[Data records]
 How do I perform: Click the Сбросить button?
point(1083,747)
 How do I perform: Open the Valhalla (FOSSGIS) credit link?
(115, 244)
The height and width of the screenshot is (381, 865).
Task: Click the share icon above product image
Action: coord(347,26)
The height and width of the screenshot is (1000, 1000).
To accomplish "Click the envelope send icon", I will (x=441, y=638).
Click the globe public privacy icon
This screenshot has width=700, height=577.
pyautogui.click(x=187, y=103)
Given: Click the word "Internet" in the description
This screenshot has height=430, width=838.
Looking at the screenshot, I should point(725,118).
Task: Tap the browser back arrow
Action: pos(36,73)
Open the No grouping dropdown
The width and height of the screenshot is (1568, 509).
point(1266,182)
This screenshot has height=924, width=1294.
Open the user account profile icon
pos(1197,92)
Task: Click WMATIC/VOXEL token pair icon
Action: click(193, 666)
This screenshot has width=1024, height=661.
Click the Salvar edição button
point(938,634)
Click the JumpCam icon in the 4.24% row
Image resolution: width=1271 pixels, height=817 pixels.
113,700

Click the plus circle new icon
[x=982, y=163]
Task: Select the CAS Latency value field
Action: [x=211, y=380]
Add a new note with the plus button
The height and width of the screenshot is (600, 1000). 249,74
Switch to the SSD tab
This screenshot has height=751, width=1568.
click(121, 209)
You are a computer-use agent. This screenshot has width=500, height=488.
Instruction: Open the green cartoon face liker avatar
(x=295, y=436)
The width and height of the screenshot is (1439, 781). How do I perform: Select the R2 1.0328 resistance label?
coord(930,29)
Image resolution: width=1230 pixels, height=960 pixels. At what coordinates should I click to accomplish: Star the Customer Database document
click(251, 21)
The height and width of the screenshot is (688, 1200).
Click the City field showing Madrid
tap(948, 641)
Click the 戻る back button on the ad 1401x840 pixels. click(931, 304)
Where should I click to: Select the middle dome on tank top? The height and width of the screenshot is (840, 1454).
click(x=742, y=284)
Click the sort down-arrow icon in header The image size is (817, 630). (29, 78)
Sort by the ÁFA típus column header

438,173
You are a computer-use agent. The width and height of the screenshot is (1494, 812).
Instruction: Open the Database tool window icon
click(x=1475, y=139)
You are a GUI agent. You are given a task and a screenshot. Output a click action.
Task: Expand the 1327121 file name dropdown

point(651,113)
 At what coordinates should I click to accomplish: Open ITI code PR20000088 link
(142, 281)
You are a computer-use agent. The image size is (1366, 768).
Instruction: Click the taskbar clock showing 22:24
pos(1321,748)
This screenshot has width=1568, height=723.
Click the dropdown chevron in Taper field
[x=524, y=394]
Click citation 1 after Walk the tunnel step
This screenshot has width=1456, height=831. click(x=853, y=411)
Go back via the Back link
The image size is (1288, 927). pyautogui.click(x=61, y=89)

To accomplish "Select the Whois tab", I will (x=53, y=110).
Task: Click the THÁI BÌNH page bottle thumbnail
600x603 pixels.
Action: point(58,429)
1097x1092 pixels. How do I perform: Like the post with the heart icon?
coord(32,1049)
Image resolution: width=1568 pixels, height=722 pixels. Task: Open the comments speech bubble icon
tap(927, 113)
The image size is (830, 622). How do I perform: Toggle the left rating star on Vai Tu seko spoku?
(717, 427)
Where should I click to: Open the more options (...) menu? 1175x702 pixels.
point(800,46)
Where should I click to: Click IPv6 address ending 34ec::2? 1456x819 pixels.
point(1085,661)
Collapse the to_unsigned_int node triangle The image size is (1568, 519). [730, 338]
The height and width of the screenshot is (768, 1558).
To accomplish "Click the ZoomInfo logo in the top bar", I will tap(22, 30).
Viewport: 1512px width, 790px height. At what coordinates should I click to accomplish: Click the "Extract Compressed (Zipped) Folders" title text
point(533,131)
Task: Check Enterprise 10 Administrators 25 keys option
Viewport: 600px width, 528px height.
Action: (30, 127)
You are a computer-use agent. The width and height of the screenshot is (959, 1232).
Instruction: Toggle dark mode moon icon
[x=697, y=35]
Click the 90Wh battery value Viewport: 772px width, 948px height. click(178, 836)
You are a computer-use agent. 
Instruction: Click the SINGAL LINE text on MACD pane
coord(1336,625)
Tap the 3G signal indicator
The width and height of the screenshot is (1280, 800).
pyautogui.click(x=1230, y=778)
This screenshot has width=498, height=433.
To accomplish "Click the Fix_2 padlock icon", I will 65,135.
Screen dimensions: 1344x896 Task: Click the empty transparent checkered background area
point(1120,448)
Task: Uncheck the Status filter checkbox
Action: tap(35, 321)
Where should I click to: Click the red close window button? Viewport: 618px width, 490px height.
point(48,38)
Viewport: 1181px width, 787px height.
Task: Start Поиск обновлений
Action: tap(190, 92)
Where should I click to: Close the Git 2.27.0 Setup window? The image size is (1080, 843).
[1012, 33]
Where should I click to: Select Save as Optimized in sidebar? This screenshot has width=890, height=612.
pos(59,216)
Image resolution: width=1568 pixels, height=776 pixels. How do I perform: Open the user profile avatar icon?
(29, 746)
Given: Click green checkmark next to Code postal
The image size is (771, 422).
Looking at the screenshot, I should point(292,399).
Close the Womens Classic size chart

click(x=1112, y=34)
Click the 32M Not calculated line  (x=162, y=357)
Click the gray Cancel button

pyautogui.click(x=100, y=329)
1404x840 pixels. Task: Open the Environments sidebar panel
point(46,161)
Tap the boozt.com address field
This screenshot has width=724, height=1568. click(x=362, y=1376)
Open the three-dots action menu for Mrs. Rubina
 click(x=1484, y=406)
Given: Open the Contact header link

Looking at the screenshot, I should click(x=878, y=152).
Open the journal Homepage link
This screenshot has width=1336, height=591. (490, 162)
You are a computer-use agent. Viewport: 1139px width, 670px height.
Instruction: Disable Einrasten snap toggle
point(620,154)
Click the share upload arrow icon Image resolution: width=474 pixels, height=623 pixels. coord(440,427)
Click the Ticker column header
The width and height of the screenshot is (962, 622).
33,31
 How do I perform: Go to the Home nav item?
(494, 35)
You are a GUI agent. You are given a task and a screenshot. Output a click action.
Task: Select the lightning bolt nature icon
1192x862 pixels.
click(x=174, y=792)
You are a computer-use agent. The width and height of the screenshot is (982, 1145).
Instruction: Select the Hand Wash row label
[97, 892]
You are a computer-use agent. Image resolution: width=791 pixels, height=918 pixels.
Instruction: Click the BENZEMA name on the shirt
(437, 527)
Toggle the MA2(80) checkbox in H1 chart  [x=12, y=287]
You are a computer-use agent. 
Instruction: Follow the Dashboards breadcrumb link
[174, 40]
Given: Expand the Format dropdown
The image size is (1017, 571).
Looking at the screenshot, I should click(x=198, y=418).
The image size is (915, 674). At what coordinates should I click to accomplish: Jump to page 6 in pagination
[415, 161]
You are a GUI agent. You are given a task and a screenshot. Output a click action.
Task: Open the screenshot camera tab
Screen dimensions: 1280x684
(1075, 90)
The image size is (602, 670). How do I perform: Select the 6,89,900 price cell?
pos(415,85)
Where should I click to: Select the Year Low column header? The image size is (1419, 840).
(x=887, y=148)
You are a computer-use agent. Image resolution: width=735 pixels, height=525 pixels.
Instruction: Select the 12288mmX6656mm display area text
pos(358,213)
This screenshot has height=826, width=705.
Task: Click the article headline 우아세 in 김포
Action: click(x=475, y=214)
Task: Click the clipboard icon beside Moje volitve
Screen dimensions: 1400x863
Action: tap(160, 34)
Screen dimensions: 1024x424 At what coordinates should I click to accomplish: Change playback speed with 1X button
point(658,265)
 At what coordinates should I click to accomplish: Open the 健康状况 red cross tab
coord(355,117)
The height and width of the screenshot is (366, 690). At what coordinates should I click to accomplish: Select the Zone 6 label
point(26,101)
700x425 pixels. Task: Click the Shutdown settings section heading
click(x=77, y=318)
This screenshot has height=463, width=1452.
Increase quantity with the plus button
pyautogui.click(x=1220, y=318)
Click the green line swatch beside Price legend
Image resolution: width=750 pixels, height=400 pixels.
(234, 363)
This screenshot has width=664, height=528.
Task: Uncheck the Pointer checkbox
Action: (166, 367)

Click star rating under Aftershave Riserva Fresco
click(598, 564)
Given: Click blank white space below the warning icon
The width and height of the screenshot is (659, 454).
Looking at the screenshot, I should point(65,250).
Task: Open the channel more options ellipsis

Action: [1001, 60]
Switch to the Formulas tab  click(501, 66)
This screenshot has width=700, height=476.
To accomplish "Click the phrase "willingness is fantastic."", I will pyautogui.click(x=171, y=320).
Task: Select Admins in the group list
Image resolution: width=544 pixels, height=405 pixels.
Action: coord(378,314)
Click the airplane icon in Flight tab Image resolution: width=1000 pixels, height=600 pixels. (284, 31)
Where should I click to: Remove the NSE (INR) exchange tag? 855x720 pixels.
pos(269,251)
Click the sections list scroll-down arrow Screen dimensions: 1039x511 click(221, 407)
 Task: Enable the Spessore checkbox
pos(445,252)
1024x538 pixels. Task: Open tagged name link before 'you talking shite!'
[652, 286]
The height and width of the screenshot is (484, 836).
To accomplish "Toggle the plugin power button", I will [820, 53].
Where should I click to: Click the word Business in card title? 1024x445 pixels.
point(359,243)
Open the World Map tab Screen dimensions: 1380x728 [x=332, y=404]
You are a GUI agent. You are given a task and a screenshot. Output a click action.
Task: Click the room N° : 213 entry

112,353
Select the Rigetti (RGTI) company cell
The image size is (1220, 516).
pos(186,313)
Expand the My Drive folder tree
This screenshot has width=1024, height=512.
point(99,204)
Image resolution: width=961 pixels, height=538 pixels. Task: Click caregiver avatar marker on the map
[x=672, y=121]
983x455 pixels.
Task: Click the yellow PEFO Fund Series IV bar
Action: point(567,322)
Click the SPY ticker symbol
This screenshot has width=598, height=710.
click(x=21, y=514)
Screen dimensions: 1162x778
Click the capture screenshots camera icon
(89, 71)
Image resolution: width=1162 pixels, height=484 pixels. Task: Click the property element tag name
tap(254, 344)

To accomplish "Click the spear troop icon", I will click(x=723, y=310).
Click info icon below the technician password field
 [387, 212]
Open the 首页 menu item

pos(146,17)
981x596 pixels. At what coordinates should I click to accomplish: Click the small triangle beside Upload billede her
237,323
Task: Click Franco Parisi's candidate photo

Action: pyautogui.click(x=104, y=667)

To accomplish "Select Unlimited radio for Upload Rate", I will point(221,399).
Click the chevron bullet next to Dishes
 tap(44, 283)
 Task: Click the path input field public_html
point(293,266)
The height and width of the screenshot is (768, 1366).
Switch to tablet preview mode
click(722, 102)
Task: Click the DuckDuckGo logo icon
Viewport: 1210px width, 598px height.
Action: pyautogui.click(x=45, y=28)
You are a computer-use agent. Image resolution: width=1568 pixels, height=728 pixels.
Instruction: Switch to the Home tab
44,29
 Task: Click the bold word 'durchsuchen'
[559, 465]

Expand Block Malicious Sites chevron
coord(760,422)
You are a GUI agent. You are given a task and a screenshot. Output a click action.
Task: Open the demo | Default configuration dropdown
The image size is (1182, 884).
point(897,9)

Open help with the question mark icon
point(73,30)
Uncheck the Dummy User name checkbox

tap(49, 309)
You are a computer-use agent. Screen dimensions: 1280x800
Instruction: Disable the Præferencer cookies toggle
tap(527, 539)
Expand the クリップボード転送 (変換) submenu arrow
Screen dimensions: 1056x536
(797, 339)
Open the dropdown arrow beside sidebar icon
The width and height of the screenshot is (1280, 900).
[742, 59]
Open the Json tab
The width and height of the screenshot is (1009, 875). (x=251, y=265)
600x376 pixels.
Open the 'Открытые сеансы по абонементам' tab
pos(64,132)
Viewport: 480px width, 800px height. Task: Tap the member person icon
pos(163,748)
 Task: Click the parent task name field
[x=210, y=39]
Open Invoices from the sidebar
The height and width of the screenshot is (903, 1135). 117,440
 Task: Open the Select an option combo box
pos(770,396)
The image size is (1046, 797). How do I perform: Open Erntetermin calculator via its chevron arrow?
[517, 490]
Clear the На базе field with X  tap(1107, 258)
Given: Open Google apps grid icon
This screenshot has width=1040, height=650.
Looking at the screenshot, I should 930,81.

◆ About this exercise ◆
Check each line of the entries for the word "list", then state the count alone.

◆ Exercise result ◆
2